The systematic review also highlighted several important health care utilization outcomes associated with pediatric readiness. Length of stay in the intensive care unit and hospital is a common quality indicator for patient care, as well as an important factor when considering hospital resource allocation. ²⁵ Length of stay is a multifactorial measure; however, if by increasing WPRS, hospital length of stay decreases, this has positive impact on the patient, patient outcomes, and hospital costs and resource use.

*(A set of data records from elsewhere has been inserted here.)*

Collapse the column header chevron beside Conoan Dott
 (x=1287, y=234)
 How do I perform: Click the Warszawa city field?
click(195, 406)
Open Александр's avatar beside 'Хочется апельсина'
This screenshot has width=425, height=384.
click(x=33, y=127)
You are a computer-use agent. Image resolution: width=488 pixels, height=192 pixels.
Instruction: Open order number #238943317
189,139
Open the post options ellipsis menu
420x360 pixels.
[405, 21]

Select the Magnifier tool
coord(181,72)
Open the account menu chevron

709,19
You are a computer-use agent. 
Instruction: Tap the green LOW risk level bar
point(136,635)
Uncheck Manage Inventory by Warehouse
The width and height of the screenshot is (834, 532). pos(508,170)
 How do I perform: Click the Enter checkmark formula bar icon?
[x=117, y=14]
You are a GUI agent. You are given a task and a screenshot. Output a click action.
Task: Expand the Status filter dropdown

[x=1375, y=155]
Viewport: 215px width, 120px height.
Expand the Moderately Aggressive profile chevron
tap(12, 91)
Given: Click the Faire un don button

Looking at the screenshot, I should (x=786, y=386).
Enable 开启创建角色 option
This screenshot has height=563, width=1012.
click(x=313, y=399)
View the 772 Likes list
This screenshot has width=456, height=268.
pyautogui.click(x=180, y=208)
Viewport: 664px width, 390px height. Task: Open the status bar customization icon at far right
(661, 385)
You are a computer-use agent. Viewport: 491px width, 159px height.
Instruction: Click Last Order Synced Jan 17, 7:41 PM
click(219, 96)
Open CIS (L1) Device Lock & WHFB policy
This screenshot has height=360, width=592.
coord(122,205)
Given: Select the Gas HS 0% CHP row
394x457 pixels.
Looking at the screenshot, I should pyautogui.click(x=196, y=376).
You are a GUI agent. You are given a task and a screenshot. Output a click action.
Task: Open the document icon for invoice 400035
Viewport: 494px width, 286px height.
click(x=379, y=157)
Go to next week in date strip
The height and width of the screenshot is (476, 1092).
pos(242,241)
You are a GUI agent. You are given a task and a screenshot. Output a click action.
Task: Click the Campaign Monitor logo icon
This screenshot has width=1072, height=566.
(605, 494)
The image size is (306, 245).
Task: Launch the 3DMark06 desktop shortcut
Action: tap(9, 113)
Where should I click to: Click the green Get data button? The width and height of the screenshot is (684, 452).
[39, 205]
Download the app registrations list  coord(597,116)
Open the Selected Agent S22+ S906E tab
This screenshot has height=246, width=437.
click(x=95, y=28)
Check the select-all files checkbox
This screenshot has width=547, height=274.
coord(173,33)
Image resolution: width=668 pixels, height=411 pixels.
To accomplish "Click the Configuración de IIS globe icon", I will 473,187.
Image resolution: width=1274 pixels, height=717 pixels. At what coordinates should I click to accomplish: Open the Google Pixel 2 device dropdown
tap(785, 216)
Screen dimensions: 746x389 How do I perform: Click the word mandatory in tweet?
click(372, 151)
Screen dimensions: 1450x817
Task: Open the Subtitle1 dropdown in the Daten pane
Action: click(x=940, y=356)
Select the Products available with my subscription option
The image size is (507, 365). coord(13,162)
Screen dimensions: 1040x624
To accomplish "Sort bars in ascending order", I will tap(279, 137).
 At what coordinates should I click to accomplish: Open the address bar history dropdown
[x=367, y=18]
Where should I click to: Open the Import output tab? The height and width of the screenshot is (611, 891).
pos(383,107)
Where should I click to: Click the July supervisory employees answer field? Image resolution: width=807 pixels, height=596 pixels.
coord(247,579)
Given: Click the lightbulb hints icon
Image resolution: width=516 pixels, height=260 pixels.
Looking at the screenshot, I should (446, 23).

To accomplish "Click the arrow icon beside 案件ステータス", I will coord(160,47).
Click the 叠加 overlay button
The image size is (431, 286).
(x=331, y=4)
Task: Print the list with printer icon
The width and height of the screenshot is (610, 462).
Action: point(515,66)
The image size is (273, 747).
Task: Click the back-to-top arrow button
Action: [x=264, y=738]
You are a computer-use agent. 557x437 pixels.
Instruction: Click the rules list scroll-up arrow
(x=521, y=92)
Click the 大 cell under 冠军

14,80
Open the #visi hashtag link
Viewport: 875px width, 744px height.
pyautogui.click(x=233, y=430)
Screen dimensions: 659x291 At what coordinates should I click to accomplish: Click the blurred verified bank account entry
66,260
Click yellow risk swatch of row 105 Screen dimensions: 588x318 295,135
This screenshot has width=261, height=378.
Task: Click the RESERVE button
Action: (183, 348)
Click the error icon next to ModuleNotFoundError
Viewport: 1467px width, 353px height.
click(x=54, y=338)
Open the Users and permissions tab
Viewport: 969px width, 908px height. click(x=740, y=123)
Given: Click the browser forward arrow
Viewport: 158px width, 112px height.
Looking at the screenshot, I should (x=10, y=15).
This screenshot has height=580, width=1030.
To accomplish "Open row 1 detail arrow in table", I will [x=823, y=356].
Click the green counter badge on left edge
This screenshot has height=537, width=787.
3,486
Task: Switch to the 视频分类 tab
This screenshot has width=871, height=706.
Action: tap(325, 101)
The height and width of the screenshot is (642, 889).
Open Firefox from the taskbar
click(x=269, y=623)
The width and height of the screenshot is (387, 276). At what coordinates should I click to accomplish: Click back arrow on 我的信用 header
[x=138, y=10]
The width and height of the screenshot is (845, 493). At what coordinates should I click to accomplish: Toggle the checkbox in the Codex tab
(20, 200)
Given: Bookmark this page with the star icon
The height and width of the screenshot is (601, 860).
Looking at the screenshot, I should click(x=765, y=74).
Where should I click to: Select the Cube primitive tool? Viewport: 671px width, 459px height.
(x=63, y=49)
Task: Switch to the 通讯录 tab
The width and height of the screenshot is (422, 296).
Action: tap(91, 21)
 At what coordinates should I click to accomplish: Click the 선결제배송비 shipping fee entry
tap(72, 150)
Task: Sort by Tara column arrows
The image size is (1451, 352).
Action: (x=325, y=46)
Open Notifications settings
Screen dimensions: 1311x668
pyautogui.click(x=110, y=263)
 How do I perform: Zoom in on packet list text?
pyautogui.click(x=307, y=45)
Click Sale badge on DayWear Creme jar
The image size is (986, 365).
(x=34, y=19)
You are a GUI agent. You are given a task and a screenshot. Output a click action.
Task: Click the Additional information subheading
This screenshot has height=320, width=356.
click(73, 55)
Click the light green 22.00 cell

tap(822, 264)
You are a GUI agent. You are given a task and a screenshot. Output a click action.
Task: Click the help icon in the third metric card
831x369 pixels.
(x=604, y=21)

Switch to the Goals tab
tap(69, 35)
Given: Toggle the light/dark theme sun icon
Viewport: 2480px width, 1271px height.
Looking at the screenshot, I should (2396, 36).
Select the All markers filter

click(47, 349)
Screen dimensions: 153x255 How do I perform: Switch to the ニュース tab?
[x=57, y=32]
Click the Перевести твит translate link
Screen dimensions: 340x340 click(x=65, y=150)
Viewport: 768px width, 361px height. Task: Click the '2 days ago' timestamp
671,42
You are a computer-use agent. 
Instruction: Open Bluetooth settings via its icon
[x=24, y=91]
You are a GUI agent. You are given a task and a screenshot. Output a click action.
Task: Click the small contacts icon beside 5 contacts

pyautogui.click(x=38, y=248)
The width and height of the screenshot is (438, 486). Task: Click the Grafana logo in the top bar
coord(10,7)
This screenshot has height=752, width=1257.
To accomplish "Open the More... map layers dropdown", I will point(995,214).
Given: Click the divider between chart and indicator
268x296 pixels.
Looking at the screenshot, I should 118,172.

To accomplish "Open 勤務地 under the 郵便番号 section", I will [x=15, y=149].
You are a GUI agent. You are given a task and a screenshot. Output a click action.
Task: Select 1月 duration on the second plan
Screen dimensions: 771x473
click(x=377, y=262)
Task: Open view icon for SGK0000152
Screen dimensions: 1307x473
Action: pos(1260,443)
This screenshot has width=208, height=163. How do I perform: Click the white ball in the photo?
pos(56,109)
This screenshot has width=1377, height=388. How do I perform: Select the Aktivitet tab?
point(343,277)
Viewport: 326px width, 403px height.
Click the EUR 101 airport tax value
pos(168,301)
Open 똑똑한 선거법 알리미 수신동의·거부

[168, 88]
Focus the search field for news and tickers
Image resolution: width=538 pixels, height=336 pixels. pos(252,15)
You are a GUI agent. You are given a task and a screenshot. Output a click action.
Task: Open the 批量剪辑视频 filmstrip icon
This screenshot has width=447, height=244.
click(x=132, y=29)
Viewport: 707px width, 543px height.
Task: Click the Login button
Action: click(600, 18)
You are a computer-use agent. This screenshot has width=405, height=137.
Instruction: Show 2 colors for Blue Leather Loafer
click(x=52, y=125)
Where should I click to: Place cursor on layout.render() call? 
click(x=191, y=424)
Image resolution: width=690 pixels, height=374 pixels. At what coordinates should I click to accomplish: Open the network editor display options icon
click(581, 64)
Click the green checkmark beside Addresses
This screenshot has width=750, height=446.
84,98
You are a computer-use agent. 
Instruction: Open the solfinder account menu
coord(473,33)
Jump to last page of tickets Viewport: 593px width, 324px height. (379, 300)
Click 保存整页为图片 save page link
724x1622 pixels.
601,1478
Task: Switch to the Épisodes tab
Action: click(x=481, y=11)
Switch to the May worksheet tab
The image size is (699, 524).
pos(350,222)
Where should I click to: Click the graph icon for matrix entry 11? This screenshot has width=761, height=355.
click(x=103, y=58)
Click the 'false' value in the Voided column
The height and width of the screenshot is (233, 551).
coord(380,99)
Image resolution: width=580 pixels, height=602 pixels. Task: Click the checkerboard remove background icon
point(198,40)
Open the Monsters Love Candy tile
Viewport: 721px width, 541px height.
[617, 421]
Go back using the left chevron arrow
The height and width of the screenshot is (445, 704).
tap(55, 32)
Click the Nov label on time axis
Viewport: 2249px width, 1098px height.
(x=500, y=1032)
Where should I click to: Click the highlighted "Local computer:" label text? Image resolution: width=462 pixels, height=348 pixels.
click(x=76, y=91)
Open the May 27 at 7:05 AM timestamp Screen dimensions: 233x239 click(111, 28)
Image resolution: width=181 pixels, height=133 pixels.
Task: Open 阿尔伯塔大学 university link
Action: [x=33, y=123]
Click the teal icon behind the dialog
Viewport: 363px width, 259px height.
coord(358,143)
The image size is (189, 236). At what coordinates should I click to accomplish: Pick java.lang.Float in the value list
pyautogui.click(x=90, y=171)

Ray and colleagues¹⁸ identified that 93.7% of children in the US live within a 30-minute drive of any emergency department; however, only 33.7% of children live within a 30-minute drive of an emergency department with a WPRS of 100. Additionally, Newgard and colleagues²³ identified that approximately 50% of high-risk children were transported to emergency departments with the highest level of pediatric readiness, and that 23% of children were transported to emergency departments with lower WPRS but were within 30 minutes of an emergency department with high WPRS. Improving emergency department readiness to care for children in all types of centres could lead to improved mortality rates for children.^26–28 Furthermore, if children are presenting to hospitals with low readiness scores, they are more likely to require interfacility transportation, as concluded by Leing and colleagues.^20,21 Although sometimes necessary, interfacility patient transfers can involve increased risk of psychological distress, delay in accessing care, repetition of care, communication issues, increased mortality and increased costs.^7,29

Future research is needed to continue to explore the association between pediatric readiness scores and mortality, as well as the role of WPRS in emergency departments in rural or remote communities, and whether location affects WPRS and mortality. To advocate for implementation of WPRS and pediatric readiness in all emergency departments, barriers to implementation and strategies for improvement should be explored. More rigorous studies of WPRS, such as randomized control trials, would be beneficial to identify evidence-based strategies to improve WPRS and pediatric mortality.

Limitations

There were relatively few studies identified during the systematic review, and mortality is a relatively rare pediatric outcome, which limits the strength of the evidence or the robustness of the findings. We also acknowledge that the studies included in the meta-analysis are observational studies with possible residual confounding. Residual confounding cannot be completely eliminated in studies, especially in observational studies. Although plausible confounders have been adjusted for in the included studies, improper categorization, or misclassification of variables such as emergency department characteristics, patient demographics and severity of illness could distort the estimate reported in the included studies. Although all studies included children presenting to emergency departments, there is a slight variation in the characteristics of the emergency departments, patients admitted, severity of injury and the time frame used in estimating the mortality. Some studies included all critically ill children and others included injured children only, which may affect mortality rates and contribute to the relatively high heterogeneity of the model. These studies, however, presented considerably adjusted point estimates. We were also unable to conduct a meta-analysis for the secondary outcomes due to the wide range of outcomes in the included studies. However, the secondary outcomes consistently supported the improvement of WPRS in emergency departments. The WPRS is a relatively new score,^6,7 which may explain why there is limited published data on readiness scores and pediatric outcomes. Although we performed a comprehensive literature search and had 2 individuals screening articles, there is a possibility that relevant studies could have been missed. As well, the study included articles published in English only, which could have limited the results. Another limitation was that 7 of the 8 included studies were from the US, which has a relatively different health care system from other countries.

Conclusion

The data suggest a potential inverse association between the WPRS of the emergency departments and mortality risk in children. More studies are needed to refute or confirm these findings.